En una resolución aprobada por unanimidad, el Tribunal Constitucional hace suyo el criterio del Gobierno al considerar que el Parlament se excedió en sus competencias con la aprobación de esta moción y anula los puntos C y D de la citada resolución.  En el primero, el texto acusa a Felipe VI de justificar la violencia ejercida por los cuerpos policiales durante la jornada del 1 de octubre, y en el segundo  reafirma la apuesta por la abolición de la Monarquía como institución caduca y antidemocrática.

El Rey, «símbolo de la unidad»

En su sentencia, el Alto Tribunal resalta que el ordenamiento constitucional sitúa al rey como «jefe del Estado y símbolo de la unidad y permanencia del Estado» y que se mantienen ajeno a toda controversia política, no teniendo intervención en su normal desenvolvimiento, por lo que entiende que el texto de la letra c) es inconstitucional y nula.

El Pleno subraya, además, que “tal decisión de la Cámara ha sido adoptada fuera del ámbito de sus propias atribuciones, que son las que le confieren la Constitución, el Estatuto de Autonomía y su propio Reglamento orgánico, que no le reconocen ninguna potestad de censura o reprobación de los actos regios”.

La decisión hecha pública hoy por el Tribunal Constitucional ha sido rápidamente respondida por el presidente del Parlament, Roger Torrent, quien ha asegurado en un mensaje en Twitter que la decisión del Alto Tribunal «no hará que desaparezca» el rechazo de «la mayoría del Parlament» a la Monarquía, a la que vuelve a tachar de «institución caduca».

Pedro Sánchez fue claro en su momento ante la aprobación de este texto, que consideró «inadmisible». Sánchez anunció desde el primer momento la voluntad del Gobierno de recurrir esta decisión ante el Tribunal Constitucional, y el Gobierno no renunció al recurso pese a que el Consejo de Estado informó en contra de esta medida.

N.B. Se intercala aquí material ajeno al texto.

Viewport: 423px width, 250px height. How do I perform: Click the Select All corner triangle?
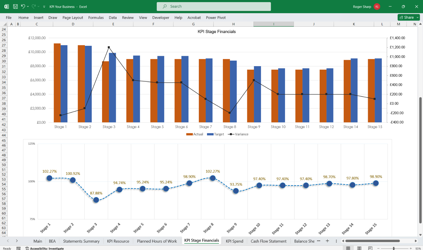tap(5, 24)
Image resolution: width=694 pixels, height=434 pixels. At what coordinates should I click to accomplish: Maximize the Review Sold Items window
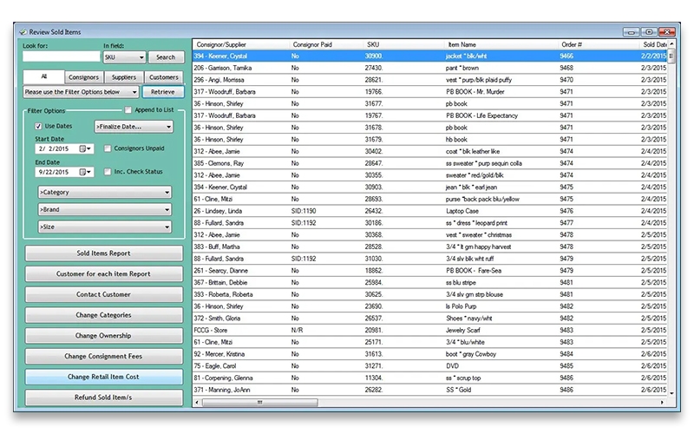648,32
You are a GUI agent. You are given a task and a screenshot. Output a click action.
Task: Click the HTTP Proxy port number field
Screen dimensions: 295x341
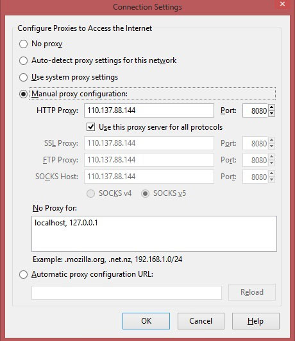(255, 110)
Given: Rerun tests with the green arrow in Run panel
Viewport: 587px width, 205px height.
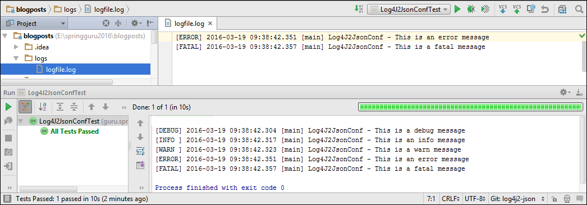Looking at the screenshot, I should (8, 107).

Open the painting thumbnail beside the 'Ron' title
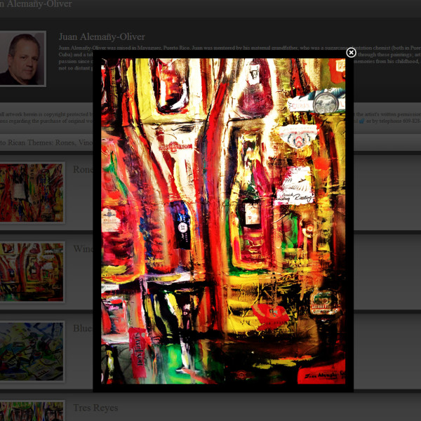click(32, 192)
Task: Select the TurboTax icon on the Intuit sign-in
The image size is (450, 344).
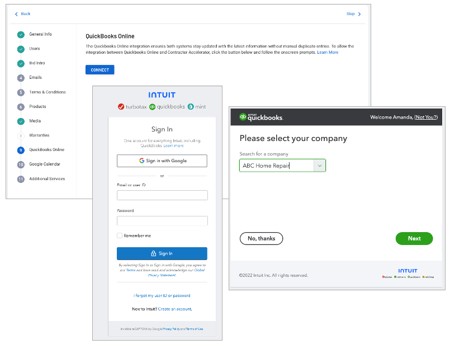Action: pyautogui.click(x=121, y=106)
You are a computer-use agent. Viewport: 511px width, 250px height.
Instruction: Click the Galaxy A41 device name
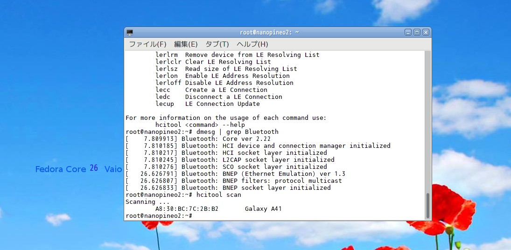pyautogui.click(x=263, y=209)
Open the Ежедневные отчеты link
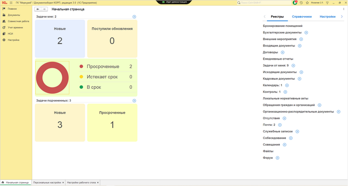This screenshot has height=186, width=348. [278, 59]
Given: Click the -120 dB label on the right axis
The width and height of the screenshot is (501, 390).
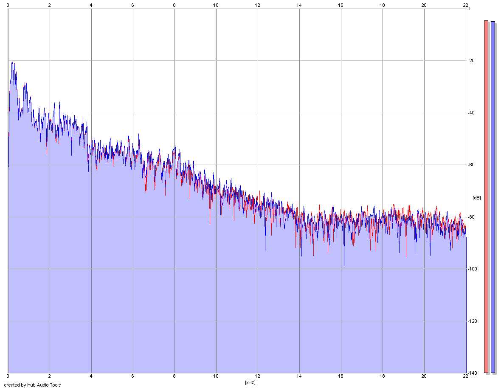Looking at the screenshot, I should coord(472,321).
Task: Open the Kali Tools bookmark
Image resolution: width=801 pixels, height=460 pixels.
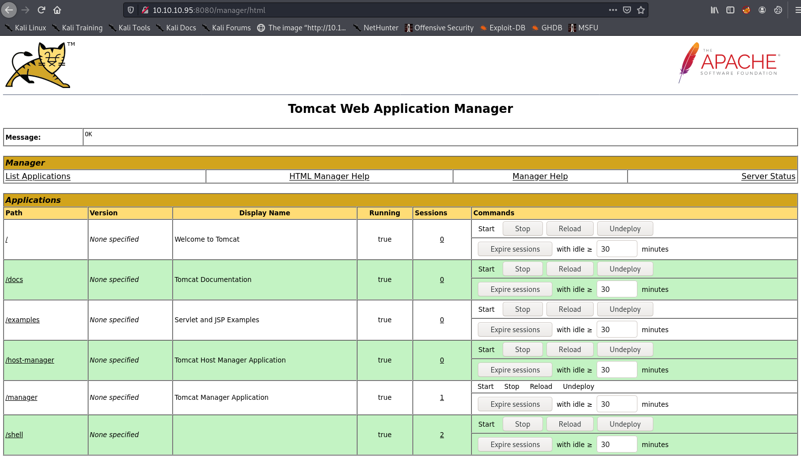Action: [130, 28]
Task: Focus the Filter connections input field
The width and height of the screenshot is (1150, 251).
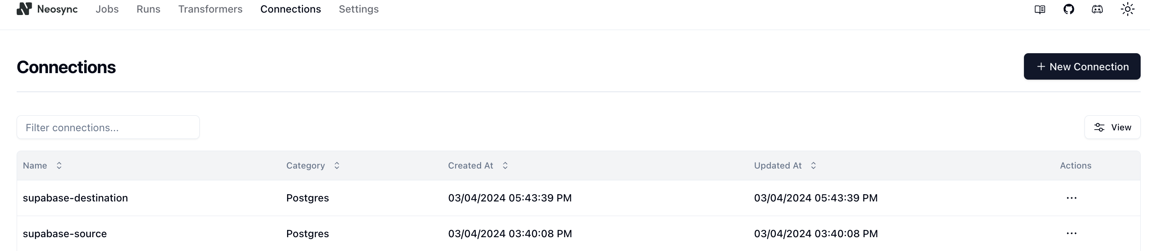Action: tap(108, 128)
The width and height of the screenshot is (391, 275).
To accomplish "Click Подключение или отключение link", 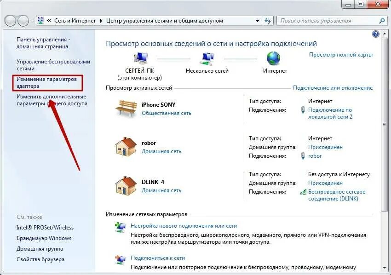I will pos(333,88).
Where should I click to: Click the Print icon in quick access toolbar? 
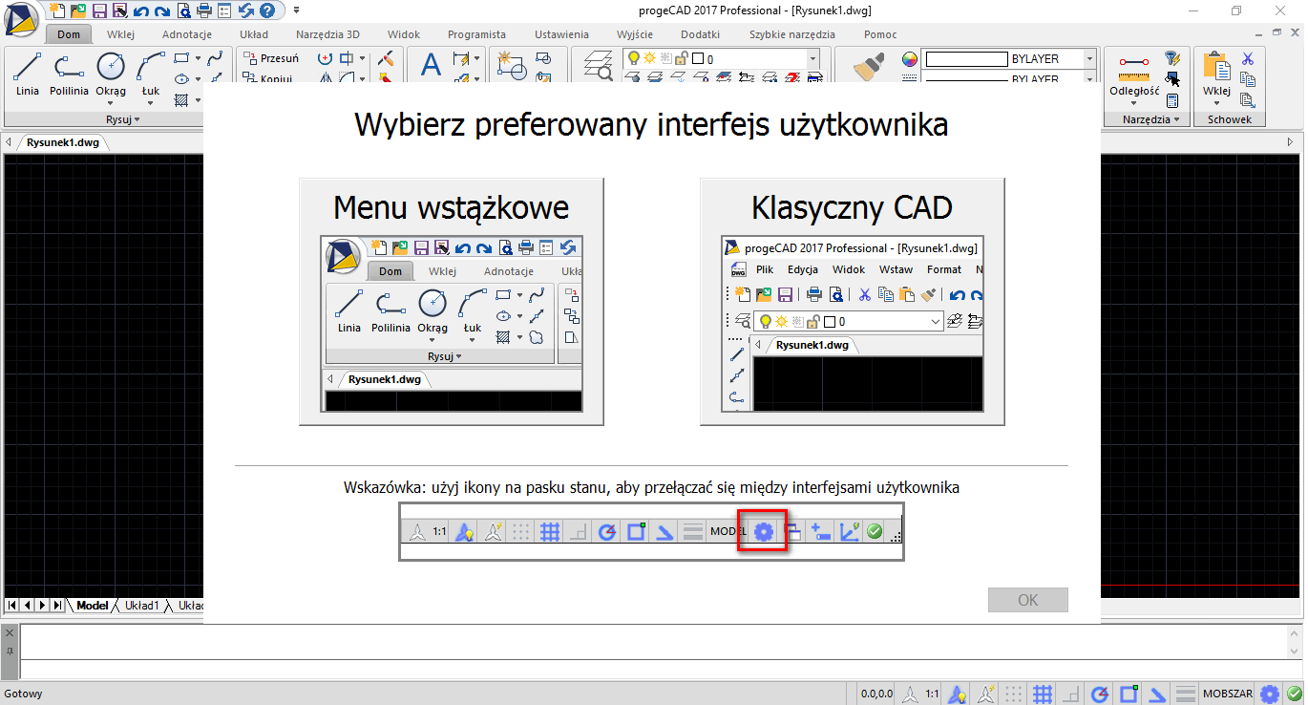pos(203,11)
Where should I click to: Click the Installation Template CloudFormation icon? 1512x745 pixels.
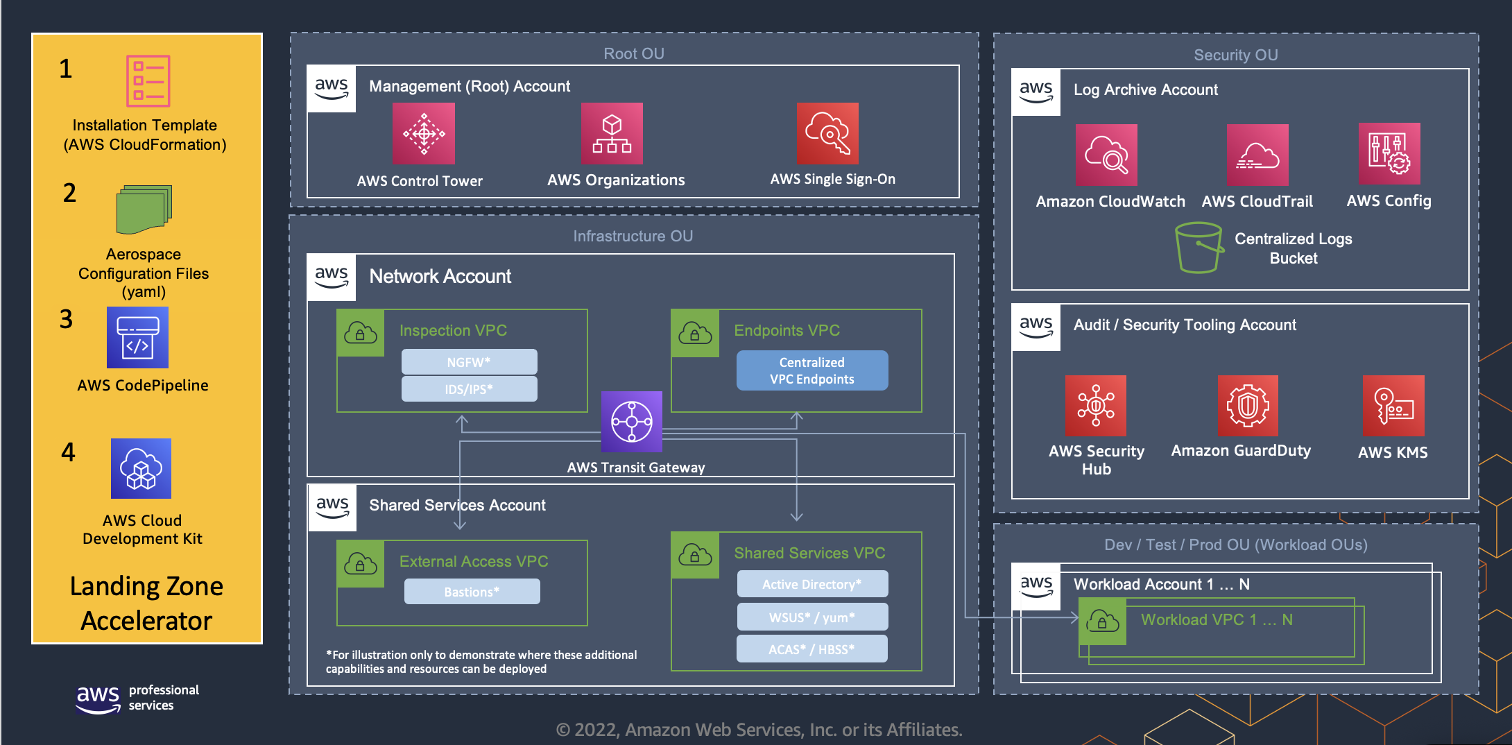tap(148, 81)
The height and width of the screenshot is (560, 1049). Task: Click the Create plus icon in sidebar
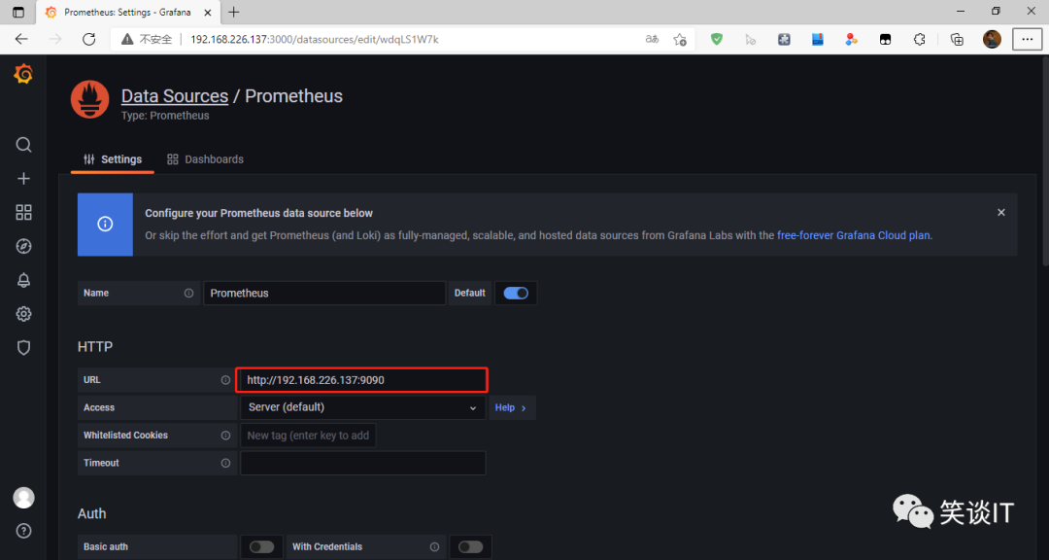click(x=23, y=179)
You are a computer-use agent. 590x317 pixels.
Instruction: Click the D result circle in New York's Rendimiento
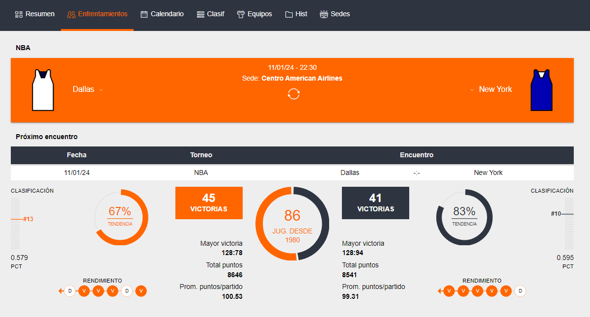[520, 291]
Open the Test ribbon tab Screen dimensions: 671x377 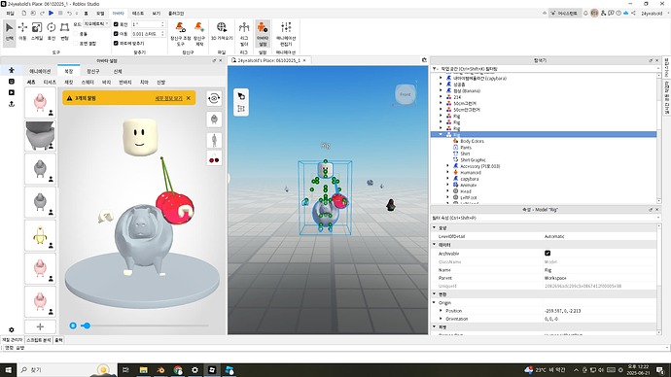(x=137, y=14)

El Gobierno defendió que la moción es “grave atentado al principio de lealtad institucional y degrada la forma política del Estado español y los principios democráticos que la Constitución consagra”, así como una ofensa a la alta magistratura del Estado. Para el Gobierno, aunque sólo sea una declaración política, la manifestación del Parlament es inconstitucional porque pretende iniciar un “proceso unilateral que desemboque en una hipotética república”.